C’è a tratti però, nelle sue pagine, una certa disposizione mistica: scrive del nero della pupilla umana che ricorda il nero dell’universo, dell’ultima foglia rimasta su un ramo autunnale che splende come una moneta d’oro… Si avverte a tratti un vivo senso di stupore, di meraviglia.
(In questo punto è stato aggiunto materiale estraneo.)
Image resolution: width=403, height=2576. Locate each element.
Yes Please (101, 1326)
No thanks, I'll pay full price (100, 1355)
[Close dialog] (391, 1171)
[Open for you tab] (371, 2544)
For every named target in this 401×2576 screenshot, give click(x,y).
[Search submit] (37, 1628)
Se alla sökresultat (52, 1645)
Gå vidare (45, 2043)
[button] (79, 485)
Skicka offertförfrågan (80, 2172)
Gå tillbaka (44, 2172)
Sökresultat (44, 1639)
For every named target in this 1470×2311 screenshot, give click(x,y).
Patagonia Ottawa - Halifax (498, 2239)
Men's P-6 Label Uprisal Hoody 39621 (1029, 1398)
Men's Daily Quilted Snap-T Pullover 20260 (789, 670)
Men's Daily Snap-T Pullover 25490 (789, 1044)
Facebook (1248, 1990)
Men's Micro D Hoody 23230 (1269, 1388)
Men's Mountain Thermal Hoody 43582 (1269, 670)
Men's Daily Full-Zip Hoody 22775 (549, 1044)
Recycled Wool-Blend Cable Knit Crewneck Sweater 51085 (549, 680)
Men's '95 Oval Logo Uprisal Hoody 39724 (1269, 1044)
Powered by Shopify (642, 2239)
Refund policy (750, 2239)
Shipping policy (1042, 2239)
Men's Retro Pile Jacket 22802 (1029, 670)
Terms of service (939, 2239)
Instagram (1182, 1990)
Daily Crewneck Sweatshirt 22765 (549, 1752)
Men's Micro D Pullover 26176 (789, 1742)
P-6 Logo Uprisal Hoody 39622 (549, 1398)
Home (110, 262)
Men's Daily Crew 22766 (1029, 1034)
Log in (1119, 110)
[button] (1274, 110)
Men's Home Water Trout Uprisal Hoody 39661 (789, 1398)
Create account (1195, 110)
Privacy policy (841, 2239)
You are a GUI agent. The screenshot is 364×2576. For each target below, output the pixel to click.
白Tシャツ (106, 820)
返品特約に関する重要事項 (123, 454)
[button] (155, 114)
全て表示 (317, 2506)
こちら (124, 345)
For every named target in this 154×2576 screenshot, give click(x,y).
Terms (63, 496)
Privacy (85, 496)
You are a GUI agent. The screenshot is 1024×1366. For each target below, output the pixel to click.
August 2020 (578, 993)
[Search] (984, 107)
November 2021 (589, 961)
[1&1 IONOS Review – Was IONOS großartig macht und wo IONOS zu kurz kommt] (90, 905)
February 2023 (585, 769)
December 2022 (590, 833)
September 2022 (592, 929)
È così, a tratti capita di veder brillare una vena d’oro, si scorge quella luce dorata che suscita meraviglia. In fondo fu proprio quello stato d’animo, di stupore, di meraviglia, a dare origine alla poesia e alla filosofia.

Il premiato

Lars Gustafsson è nato il 17 maggio 1936 a Västerås, nel Västmanland, una regione della Svezia centrale. Ha studiato filosofia a Uppsala e a Oxford e ha insegnato storia del pensiero europeo, oltre che in varie università tedesche, all’università di Austin, in Texas, dove ha vissuto ventidue anni. La sua opera è varia e vasta. È autore di saggi, romanzi e poesie. Tra i suoi libri più famosi ricordiamo Il pomeriggio di un piastrellista (traduzione di Carmen Giorgetti Cima, Iperborea 1992, e Guanda 2000), Morte di un apicultore (traduzione e postfazione di Carmen Giorgetti Cima, Iperborea 1989 e 2012), Le bianche braccia della signora Sorgedahl (traduzione di Carmen Giorgetti Cima, Iperborea 2012) e L’uomo sulla bicicletta blu (traduzione di Carmen Giorgetti Cima, postfazione di Marta Morazzoni). Il suo ultimo romanzo, La ricetta del dottor Wasser è uscito in Svezia a settembre e sarà pubblicato da Iperborea. Delle sue poesie sono disponibili in lingua italiana due raccolte, una selezione di versi tradotti dal poeta scomparso Giacomo Oreglia e pubblicati con il titolo di Dikter da Italica e poi di Poesie da Passigli (1997), e un’ampia antologia curata da Maria Cristina Lombardi e pubblicata da Crocetti con i titolo Sulla ricchezza dei mondi abitati (2011).

Il premio

Istituito nel 1975 per il centenario della nascita di Thomas Mann, fino al 2008 il premio letterario, che ammontava alla somma di diecimila euro, fu assegnato ogni tre anni dalla città anseatica di Lubecca. In trentatrè anni fu assegnato dodici volte, tra gli altri a Uwe Johnson (nel ’78), a Marcel Reich-Ranicki (nel ’87), a Günter Grass (nel ’96) e a Daniel Kehlmann (nel 2008). Nel 2008 la Accademia bavarese delle Belle Arti di Monaco decise di ribattezzare il suo Grande premio letterario (il Großer Literaturpreis) come Thomas Mann-Literaturpreis, che in quell’anno fu assegnato a Peter Handke. Ne nacque una polemica perché la Thomas Mann Gesellschaft di Lubecca, città natale dello scrittore, ritenne che istituire a Monaco un premio in suo onore offendesse in qualche modo la sua memoria, dacché proprio a Monaco Mann tenne il celebre discorso del gennaio del ’33 aspramente critico dei legami tra nazismo e arte tedesca, che costituì la sua ultima apparizione pubblica in Germania e fu preludio al suo esilio. L’anno successivo le due città trovarono un accordo e decisero di istituire un premio comune, che dal 2010 è assegnato congiuntamente dalla Thomas Mann Gesellschaft di Lubecca e dalla Beyerische Akademie der Schönen Künste di Monaco, viene conferito alternativamente nelle due città e ammonta a una somma di venticinquemila euro. Nel 2010 il premio fu vinto da Christa Wolf, l’anno scorso da Rüdiger Safranski.